Overview

Calkinstown Road runs in an easterly direction from Gay Street (Route 41) to the junction of White Hollow Road (the Lime Rock Road). The earliest reference to the road appears in the town record of land transfers in 1780 when Stephen Calkin, Sr., the original owner of home lot #31 (and #35), granted “40 acres including the house and barn where I now live” to Amos Clakin. In the description he refers to a “boundry line running west by the highway that goes by my house.”

The term Calkinstown describes the area of about a mile along that highway where Lt. Stephen Calkin’s home was built and James Calkin built and about 1/5th of a mile around the bend of the road toward West Cornwall where Amos Calkin built what seems to be the last of the Calkins’ houses in 1808.

 

Older Homes in the Area

Wooden frame house was built by Amos Calkin, a son of Lt.

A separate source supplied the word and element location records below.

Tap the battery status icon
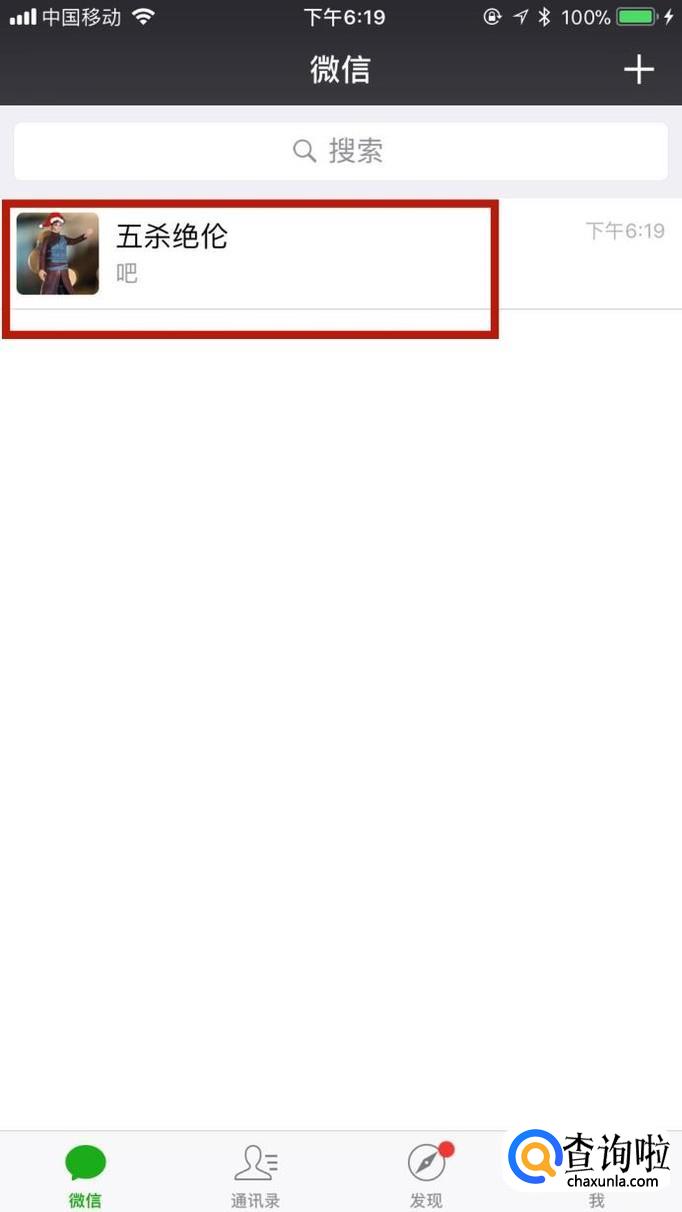682x1212 pixels. tap(637, 16)
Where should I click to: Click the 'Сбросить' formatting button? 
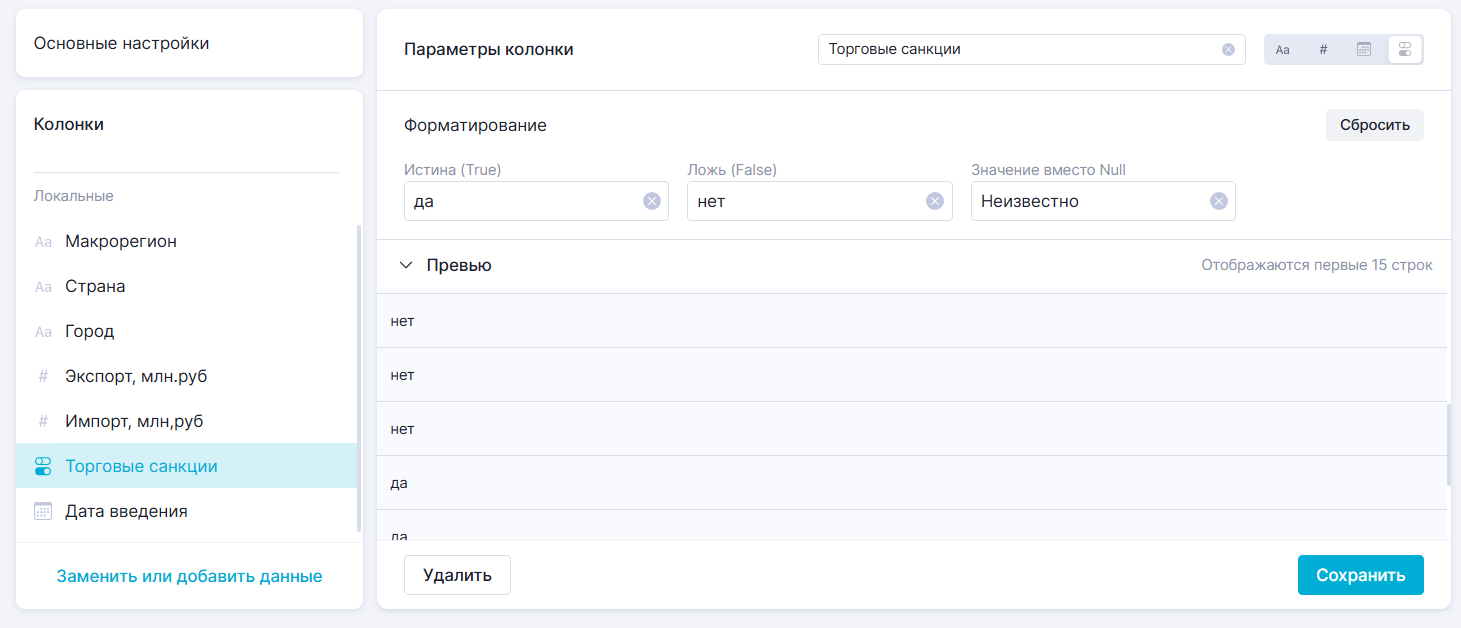pos(1374,125)
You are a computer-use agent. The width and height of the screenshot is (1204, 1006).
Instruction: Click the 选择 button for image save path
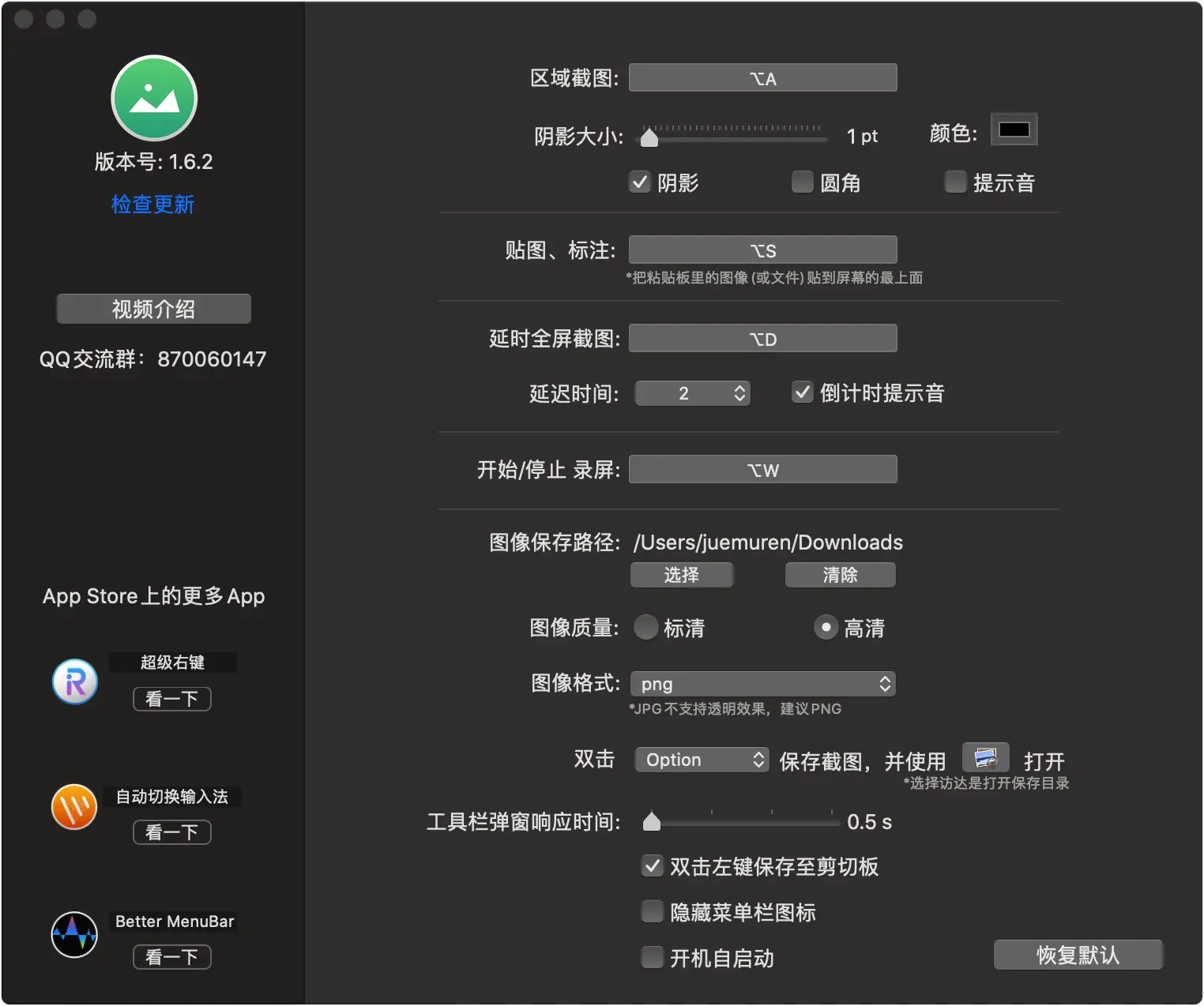click(x=681, y=575)
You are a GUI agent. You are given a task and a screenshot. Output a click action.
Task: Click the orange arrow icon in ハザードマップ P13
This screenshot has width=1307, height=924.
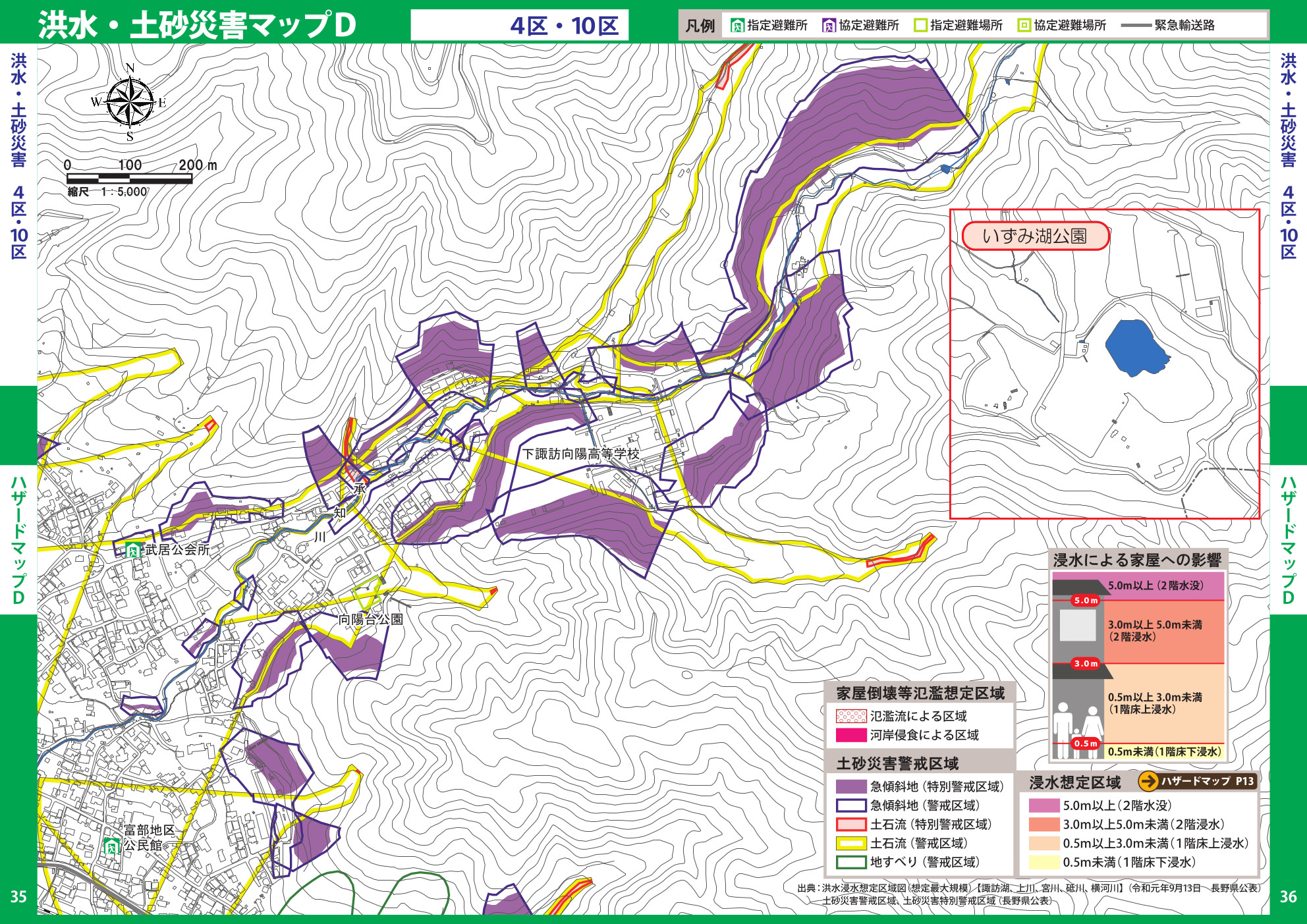(1148, 781)
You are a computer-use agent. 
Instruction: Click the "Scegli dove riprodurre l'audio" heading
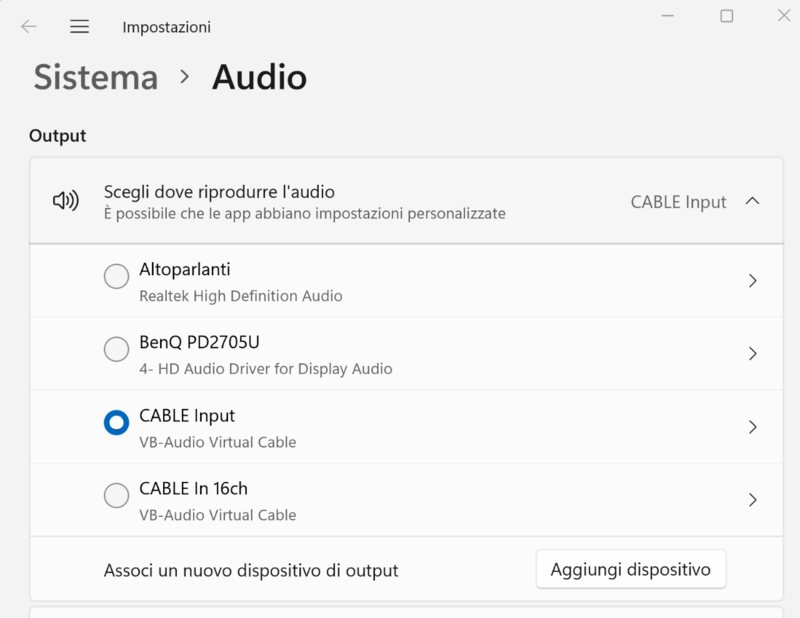[x=219, y=191]
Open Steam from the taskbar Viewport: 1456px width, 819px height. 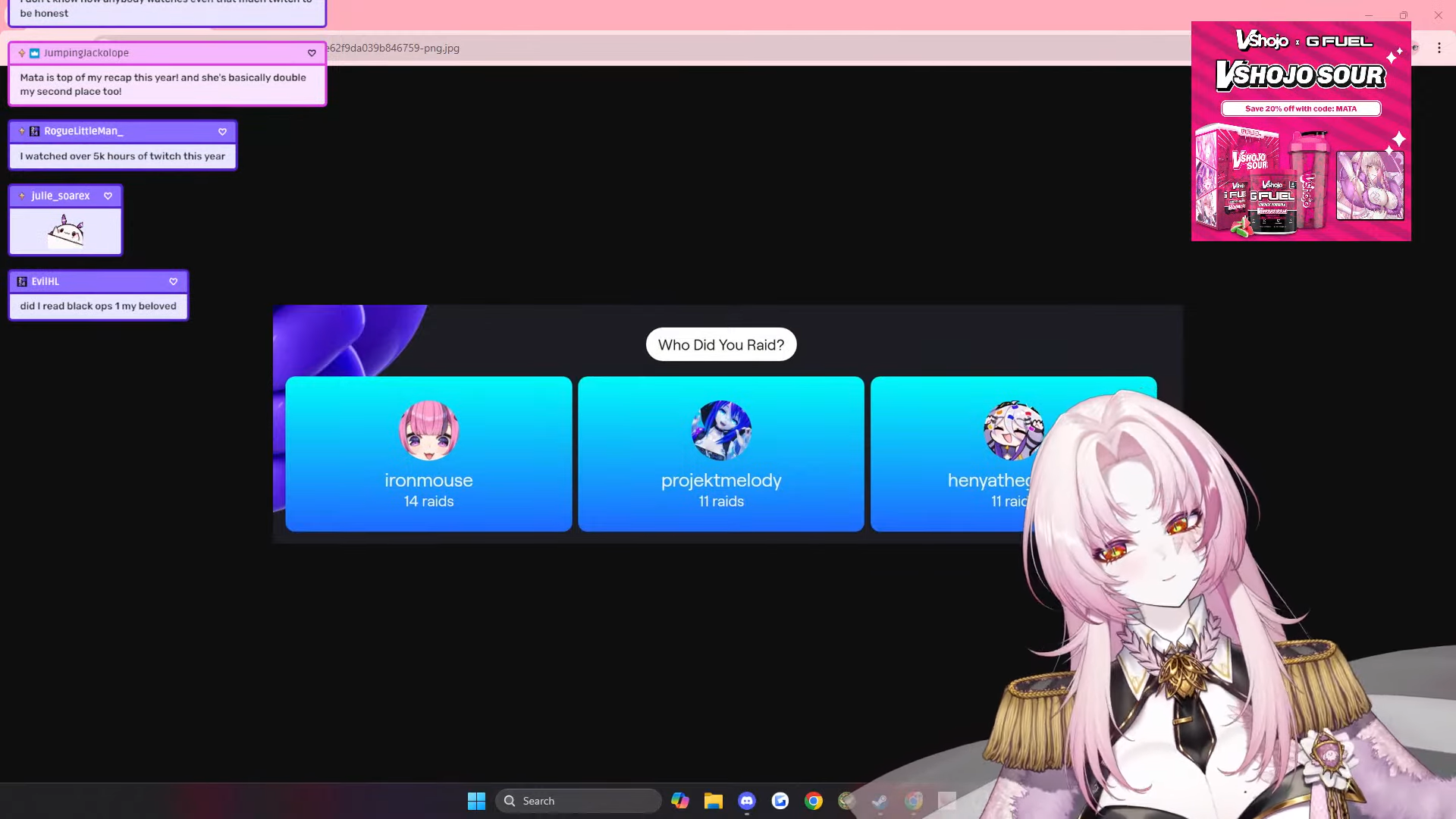880,801
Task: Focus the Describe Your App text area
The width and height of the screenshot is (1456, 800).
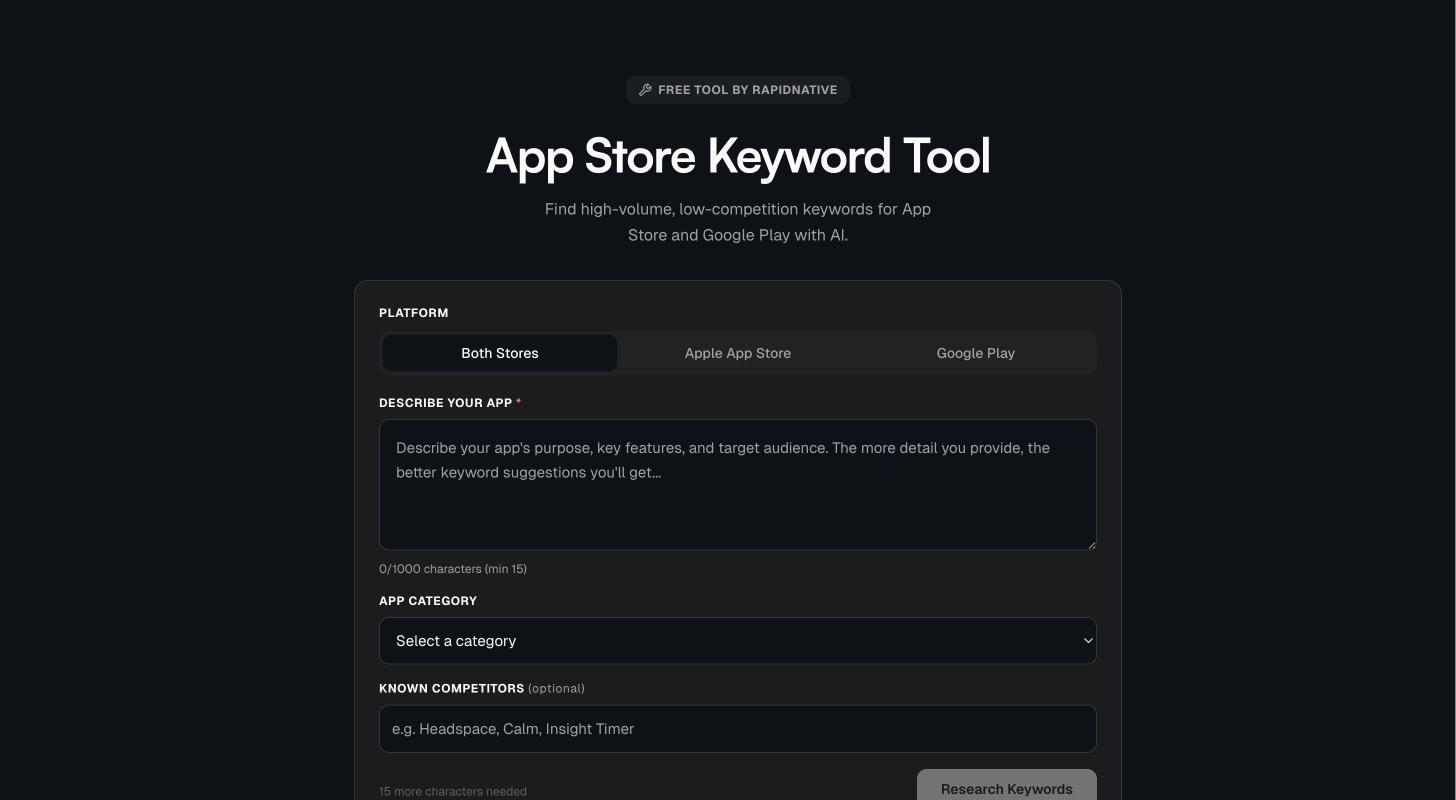Action: click(x=737, y=484)
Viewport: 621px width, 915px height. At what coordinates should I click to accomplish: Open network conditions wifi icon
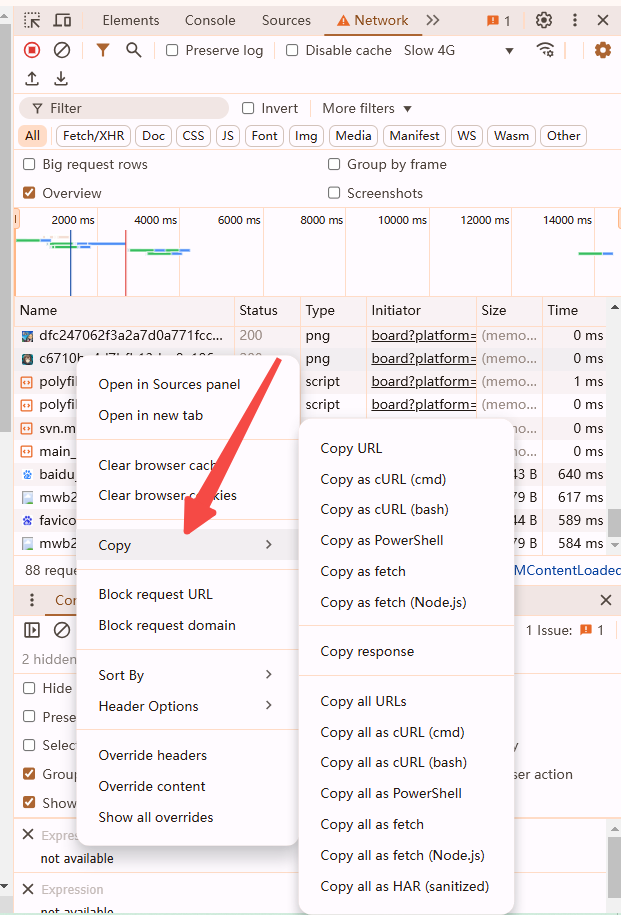545,50
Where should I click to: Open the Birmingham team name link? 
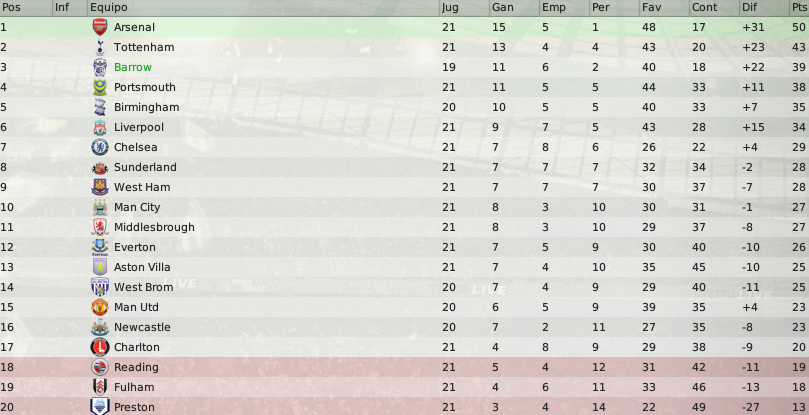(147, 107)
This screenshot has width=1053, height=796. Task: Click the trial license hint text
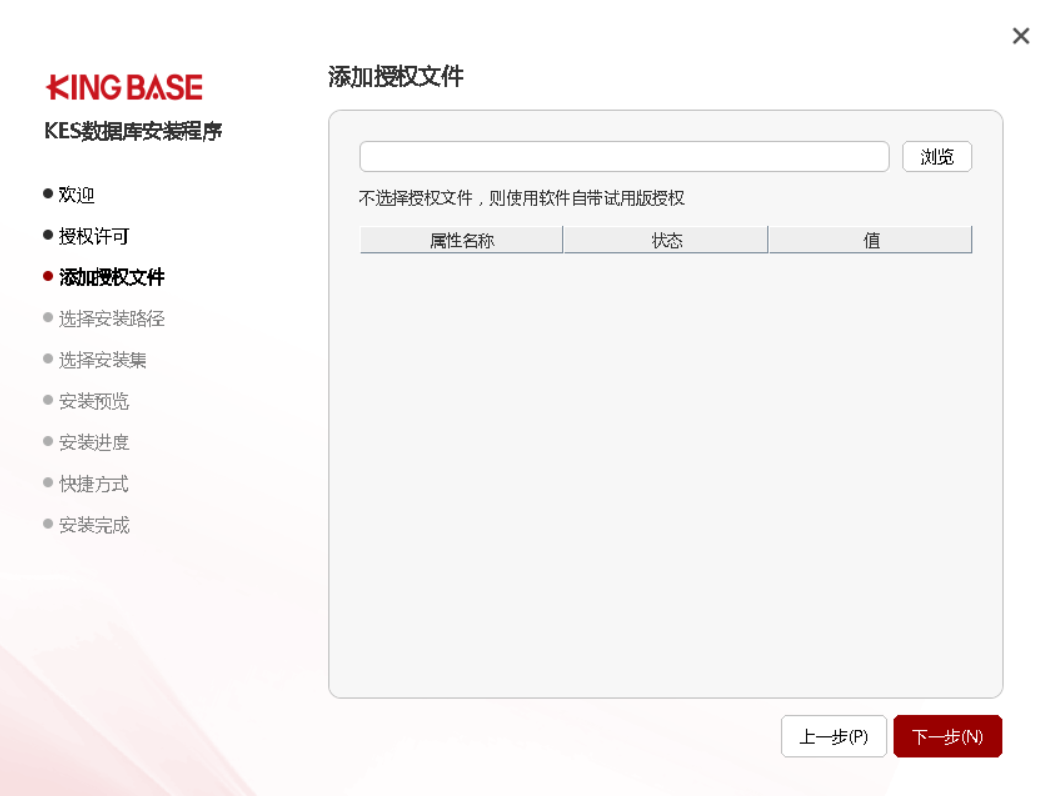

Stephen Calkin, around 1808, after purchasing “two acres near the Methodist Meeting House.” The original Sharon home lot #53, neighboring this property, is described as a Ministry Lot.” Owned by Otto Roeski in 1985.

This bungalow-style, wood shingled house was built by John B. Smith in 1902. Smith also built a Creamery building which he later sold to Sharon-Elgin Creamery. In 1907 the property and buildings were sold to the Connecticut Advent Christian Church, which used the house as a place of worship until 1927, when it was reconverted into a dwelling. Richard Weinart owned the home in 1985.

This wooden frame house – now shingled – was built by James Calkin sometime between 1802 (when he purchased the land from Samuel Roberts, Esq.) and 1838 (when Ira Williams purchased it). Owners in 1985, Rinaldo and Diane Frattollilo.

Wooden frame house built in the mid-eighteenth century by Stephen Calkin, Jr. on “land I purchased of my father, Stephen Calkin.” A Federal style kitchen was added later by a Calkins family-owner or Ira Williams’ family owner, who purchased the farm in 1833. Williams is for whom Williams Road is named. 1985 owners- Mr & Mrs. Leigh Miller.

The Sharon town records suggest that this wooden frame house was the home of Lt. Stephen Calkin, Sr. According to Sedgwick’s History of Sharon 1842, Calkin came to Sharon from Lebanon, Connecticut, and was one of the town’s original proprietors, drawing home lot #31 in 1739, later purchasing home lot #35 from his brother Samuel, and the “east half of home lot #30? from Bezaleel Tyler, Jr. in 1760. This house was built on the Tyler land. Calkinstown is said to be named for Lt. Calkins’ and his seven Stephen, Joseph, Elijah, Timothy, Amos, Justus, and David. David Allen owned the home in 1985.

Two-story wooden frame house built around 1900 by George E. Gager. Owned in 1985 by L. Selina Smith and J. Margaret Malcolm.

Wooden frame house built around 1846 by Charles S. White. In the 1920’s the house was owned by the Spence School (a NYC Prep School for youngladies). Owned in 1985 by Hamilton W. Wright.

Center hall, two-story frame house is a classic example of the New England farmhouse that was built from the early 18th century well into the 19th century. It was built by George Olmstead sometime between 1826 and 1830. Owned by Ashton H. Baker in 1985.

Large wooden frame Colonial Revival house was built around 1925 by Edward D. Thurston, Jr. on the “Home Farm” of the Ezra Bartram family. Its present owner is Barclay Prindle.

Center hall, wooden frame Federal style house is a distinguished example of the architecture of this period, with its characteristic Palladian window above the entrance portico and fan lights high in the gable at either end of the house. Owned by Sleila White Blake in 1985.

This house is actually two houses. The earliest wooden frame portion may have been occupied by Ezra or David Sanford (1790-94), the first owners for which town records show a dwelling. The brick portion was built by Captain Hiram Weed, a sucessful real estate and foundry man. The front south portion of the house served as an eight bed hospital, the precursor of the present Shaorn Hospital, under the direction of Dr. Jerome S. Chaffee and two nurses.

This interesting three-story, wood framed Greek Revival was built by Cpatain Hiram Weed. There was also a store here which was operated by Elisha Knight and his partner Henry M. Gillette. The store’s scales were used to weigh the ore for Captain Weed’s Blast Furnace. In 1860 the Gillette brothers moved the business to Main Street. Matlida M. Armstrong owned the house in 1985.